**Текст:**
◇ ◇ ◇ ◇

Я прожил три жизни: первую -- ребенком и юношей в Соду Кхумбу, вторую,
продлившуюся двадцать лет, -- носильщиком и восходителем; в эти годы моим
домом был Дарджилинг. Моя третья жизнь началась в тот день, когда я вернулся
с вершины Эвереста; куда она меня приведет, я не знаю.
Мне исполнилось восемнадцать лет, когда началась моя вторая жизнь.
Это было в конце 1932 года; двенадцать солукхумбских парней и девушек
решили оставить родной кров. Целый месяц мы готовились: устраивали тайные
собрания, собирали продовольствие и необходимые вещи. Моя доля ограничилась
одеялом, которое я захватил из дому. Денег у меня не было, да и у остальных
тоже. Собственно, именно поэтому большинство из нас решило уйти: мы хотели
заработать денег и посмотреть на мир.
В числе моих спутников находился Дава Тхондуп, впоследствии
прославившийся в экспедициях. Он был старше меня и, хотя никогда не видал
Дарджилинга, немало знал про него и часто говорил о новой экспедиции,
которая должна была скоро выйти оттуда на Эверест. Мы мечтали устроиться
носильщиками в эту экспедицию, и мною владело такое нетерпение, что я готов
был бежать всю дорогу. Однако через дикие области Восточного Непала не
очень-то побежишь. Едва заметная тропинка то карабкается вверх по крутым
гребням, то пробирается сквозь густые леса в долинах, то пересекает бурные
реки. Большую часть этого долгого пути мы держались вместе, но недалеко от
индийской границы перессорились, и остальные ушли без меня, унеся с собой
все продовольствие. Однако мне посчастливилось: в местечке Симана я встретил
состоятельного человека по имени Ринга Лама, который взял меня к себе в дом.
В то время я знал только свой родной язык, а по-непальски не понимал, но мне
и тут повезло, потому что Ринга Лама говорил немного на шерпском языке. Его
семья отнеслась ко мне очень хорошо, меня кормили, дали новую непальскую
одежду. В свою очередь, я выполнял разную работу по дому и собирал хворост в
джунглях. Все же я чувствовал себя одиноко и тоскливо среди чужих людей и
часто, бродя один в джунглях, садился под деревом и рыдал. Я начинал
познавать, что мечта и действительность не одно и то же...

◇ ◇ ◇ ◇

**Перечень строк:**
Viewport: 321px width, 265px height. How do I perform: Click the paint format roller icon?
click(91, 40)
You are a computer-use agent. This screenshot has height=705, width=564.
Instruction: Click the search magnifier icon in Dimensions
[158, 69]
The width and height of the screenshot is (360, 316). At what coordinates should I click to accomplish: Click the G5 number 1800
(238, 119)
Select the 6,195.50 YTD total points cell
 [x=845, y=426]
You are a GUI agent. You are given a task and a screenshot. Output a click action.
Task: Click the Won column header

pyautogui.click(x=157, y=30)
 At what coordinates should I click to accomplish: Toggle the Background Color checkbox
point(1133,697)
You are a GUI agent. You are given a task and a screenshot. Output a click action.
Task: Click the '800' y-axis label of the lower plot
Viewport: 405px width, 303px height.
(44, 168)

◇ ◇ ◇ ◇

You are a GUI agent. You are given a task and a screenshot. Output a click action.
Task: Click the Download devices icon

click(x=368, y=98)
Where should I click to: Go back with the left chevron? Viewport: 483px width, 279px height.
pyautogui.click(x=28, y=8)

◇ ◇ ◇ ◇

**Суть задания:** Перепишите из текста воспоминаний дословно фрагмент от слов «Я прожил три» до слов «посмотреть на мир.» включительно.

**Результат выполнения:**
Я прожил три жизни: первую -- ребенком и юношей в Соду Кхумбу, вторую,
продлившуюся двадцать лет, -- носильщиком и восходителем; в эти годы моим
домом был Дарджилинг. Моя третья жизнь началась в тот день, когда я вернулся
с вершины Эвереста; куда она меня приведет, я не знаю.
Мне исполнилось восемнадцать лет, когда началась моя вторая жизнь.
Это было в конце 1932 года; двенадцать солукхумбских парней и девушек
решили оставить родной кров. Целый месяц мы готовились: устраивали тайные
собрания, собирали продовольствие и необходимые вещи. Моя доля ограничилась
одеялом, которое я захватил из дому. Денег у меня не было, да и у остальных
тоже. Собственно, именно поэтому большинство из нас решило уйти: мы хотели
заработать денег и посмотреть на мир.